▶ _The task_
Reproduce the stretch from the line containing "Pick the 3% GMV pricing cell" through the line containing "Action: pos(9,74)", swapping "Instruction" for "Command" and leaving everything else unchanged.

▶ _Data_
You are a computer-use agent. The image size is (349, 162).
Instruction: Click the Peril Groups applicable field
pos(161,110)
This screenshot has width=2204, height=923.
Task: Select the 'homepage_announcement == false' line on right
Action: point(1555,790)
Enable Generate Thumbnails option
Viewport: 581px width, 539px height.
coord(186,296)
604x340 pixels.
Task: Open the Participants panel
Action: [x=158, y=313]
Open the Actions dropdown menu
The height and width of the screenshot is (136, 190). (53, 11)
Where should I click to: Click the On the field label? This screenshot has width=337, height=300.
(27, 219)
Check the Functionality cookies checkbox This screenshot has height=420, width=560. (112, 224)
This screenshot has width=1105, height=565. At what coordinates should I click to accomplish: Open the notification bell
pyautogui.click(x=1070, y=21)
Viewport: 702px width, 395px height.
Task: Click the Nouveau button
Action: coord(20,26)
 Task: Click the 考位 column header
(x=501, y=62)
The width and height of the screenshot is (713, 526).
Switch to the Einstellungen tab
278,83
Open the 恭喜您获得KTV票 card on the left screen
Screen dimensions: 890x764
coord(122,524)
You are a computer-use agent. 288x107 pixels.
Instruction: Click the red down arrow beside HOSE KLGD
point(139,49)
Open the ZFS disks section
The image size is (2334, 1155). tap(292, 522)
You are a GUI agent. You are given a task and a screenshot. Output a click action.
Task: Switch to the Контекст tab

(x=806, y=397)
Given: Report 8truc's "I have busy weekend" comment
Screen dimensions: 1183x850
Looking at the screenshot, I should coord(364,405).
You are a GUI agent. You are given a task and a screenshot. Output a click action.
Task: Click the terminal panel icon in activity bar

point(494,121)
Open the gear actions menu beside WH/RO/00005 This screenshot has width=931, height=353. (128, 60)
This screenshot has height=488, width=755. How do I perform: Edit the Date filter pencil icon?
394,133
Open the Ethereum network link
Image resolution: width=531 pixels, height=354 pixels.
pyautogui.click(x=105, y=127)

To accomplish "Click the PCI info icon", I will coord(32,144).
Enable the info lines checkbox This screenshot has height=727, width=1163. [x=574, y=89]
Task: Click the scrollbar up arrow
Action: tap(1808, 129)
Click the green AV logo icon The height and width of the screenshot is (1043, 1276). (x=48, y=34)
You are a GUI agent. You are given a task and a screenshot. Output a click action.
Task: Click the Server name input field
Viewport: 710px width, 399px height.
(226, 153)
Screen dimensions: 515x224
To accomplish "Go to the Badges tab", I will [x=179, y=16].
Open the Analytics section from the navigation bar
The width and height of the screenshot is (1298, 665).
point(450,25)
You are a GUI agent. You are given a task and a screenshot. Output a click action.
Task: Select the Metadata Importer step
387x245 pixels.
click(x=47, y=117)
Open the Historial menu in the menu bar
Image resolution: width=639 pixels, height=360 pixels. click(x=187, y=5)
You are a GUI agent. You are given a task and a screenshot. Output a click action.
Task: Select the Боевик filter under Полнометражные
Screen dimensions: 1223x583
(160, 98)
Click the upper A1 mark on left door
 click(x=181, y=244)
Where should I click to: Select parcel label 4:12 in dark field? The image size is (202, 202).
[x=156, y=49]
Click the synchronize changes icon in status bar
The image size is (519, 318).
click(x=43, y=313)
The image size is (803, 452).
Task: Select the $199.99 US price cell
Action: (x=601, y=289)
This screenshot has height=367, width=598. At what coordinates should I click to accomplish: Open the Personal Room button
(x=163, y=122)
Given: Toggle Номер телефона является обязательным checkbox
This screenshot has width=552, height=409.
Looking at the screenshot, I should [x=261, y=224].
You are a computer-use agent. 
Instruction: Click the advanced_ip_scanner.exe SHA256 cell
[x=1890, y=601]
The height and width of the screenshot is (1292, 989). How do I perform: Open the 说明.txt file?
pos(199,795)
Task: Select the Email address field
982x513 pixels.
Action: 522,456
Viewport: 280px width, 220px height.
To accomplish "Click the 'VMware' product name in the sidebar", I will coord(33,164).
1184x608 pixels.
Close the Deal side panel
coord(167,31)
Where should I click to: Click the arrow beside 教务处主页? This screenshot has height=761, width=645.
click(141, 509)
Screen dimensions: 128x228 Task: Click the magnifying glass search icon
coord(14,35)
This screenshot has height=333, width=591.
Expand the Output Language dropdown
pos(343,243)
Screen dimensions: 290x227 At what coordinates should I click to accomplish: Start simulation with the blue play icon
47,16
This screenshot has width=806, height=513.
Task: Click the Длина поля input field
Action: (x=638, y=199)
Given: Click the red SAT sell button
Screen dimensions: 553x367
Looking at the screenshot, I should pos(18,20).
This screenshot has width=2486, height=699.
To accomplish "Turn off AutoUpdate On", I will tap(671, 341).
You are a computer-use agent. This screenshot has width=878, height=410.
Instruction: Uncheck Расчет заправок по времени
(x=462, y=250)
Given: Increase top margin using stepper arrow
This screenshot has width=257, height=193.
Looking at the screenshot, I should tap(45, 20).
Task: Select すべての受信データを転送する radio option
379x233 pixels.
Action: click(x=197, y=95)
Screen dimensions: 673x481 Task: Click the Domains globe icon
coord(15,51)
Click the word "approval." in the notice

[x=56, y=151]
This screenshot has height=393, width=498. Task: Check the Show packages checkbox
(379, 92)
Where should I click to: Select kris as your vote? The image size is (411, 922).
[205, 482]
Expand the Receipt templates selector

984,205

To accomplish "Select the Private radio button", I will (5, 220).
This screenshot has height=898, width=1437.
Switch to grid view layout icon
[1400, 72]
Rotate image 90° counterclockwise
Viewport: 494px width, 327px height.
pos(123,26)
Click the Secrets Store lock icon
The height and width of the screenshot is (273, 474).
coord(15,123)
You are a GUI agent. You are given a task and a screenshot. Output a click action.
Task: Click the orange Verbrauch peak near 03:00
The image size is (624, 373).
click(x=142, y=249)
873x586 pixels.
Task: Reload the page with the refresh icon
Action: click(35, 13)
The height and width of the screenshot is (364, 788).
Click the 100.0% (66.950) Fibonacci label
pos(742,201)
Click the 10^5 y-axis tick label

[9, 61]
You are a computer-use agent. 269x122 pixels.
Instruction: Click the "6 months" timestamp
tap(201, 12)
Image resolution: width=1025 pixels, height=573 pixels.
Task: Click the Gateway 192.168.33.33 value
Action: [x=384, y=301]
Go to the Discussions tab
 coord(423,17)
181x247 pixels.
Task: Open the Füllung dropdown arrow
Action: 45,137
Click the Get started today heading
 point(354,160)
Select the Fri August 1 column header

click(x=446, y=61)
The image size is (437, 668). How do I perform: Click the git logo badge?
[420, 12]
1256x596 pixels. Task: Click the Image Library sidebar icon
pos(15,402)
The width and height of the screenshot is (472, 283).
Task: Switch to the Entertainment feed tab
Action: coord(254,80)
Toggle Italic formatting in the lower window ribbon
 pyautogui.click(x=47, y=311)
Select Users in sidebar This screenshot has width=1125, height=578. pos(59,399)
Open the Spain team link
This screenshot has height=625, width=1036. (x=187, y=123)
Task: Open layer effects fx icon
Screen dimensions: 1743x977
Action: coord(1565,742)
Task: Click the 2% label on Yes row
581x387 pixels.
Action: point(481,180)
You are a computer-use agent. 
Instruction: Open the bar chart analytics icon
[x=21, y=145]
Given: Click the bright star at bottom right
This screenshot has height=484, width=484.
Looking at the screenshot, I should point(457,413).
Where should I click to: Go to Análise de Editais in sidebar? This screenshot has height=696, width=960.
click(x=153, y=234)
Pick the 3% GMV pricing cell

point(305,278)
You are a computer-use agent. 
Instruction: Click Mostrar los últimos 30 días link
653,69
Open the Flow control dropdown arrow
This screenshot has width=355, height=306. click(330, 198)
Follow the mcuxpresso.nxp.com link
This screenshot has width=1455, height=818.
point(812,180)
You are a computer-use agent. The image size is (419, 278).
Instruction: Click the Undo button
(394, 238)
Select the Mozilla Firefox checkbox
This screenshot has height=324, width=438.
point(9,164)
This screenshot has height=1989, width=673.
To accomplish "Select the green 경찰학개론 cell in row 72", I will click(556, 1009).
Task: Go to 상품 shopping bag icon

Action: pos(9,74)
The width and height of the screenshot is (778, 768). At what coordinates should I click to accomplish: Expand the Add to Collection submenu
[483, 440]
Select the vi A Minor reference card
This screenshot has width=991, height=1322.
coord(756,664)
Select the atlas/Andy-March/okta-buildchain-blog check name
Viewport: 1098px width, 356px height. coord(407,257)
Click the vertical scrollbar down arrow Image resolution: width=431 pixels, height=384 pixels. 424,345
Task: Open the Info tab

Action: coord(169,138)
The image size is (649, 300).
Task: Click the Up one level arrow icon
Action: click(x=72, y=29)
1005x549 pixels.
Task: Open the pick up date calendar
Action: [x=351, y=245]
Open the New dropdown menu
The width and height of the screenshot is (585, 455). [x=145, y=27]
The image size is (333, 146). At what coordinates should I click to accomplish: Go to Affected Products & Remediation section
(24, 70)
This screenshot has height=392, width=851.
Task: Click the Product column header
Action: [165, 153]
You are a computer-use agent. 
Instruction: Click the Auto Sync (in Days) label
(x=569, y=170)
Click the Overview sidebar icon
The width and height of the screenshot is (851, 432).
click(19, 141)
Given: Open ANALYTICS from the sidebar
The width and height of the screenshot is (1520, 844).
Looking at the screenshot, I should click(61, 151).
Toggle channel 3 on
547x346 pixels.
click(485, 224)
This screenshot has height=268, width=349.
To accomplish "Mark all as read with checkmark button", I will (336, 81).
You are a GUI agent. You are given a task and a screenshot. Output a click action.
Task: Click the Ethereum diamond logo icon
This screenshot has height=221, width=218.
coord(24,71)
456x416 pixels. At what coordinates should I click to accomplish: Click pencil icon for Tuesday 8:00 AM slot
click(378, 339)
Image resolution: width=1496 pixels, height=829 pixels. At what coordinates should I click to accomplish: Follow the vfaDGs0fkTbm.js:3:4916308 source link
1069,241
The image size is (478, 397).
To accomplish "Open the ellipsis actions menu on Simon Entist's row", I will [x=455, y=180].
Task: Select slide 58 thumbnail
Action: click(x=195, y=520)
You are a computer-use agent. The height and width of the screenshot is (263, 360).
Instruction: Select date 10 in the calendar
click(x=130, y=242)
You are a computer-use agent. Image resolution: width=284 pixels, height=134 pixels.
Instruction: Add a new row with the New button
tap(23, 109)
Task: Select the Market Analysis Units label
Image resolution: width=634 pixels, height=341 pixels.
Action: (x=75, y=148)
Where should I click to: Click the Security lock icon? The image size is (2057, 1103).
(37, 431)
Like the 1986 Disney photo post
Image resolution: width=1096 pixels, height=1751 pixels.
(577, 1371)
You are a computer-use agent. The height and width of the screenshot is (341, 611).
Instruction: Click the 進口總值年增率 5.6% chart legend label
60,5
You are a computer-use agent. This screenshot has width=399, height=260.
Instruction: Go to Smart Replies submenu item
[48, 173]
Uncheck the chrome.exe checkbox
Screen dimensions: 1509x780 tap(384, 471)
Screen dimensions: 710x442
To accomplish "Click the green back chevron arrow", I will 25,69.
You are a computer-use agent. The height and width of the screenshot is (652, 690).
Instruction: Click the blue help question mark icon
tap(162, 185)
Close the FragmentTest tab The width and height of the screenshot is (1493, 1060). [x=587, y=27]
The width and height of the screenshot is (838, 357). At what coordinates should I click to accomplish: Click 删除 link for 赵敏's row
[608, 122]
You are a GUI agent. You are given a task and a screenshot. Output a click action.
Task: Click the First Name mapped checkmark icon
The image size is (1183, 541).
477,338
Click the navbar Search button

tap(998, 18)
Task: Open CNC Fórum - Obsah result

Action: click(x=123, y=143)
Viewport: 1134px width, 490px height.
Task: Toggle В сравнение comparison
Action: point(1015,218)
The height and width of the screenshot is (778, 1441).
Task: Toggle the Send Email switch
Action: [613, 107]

▶ _The completed task_
Pick the 3% GMV pricing cell

point(305,278)
You are a computer-use agent. 
Command: Click Mostrar los últimos 30 días link
653,69
Open the Flow control dropdown arrow
This screenshot has width=355, height=306. click(330, 198)
Follow the mcuxpresso.nxp.com link
This screenshot has width=1455, height=818.
point(812,180)
You are a computer-use agent. The image size is (419, 278).
Command: Click the Undo button
(394, 238)
Select the Mozilla Firefox checkbox
This screenshot has height=324, width=438.
point(9,164)
This screenshot has height=1989, width=673.
To accomplish "Select the green 경찰학개론 cell in row 72", I will click(556, 1009).
Task: Go to 상품 shopping bag icon

Action: pos(9,74)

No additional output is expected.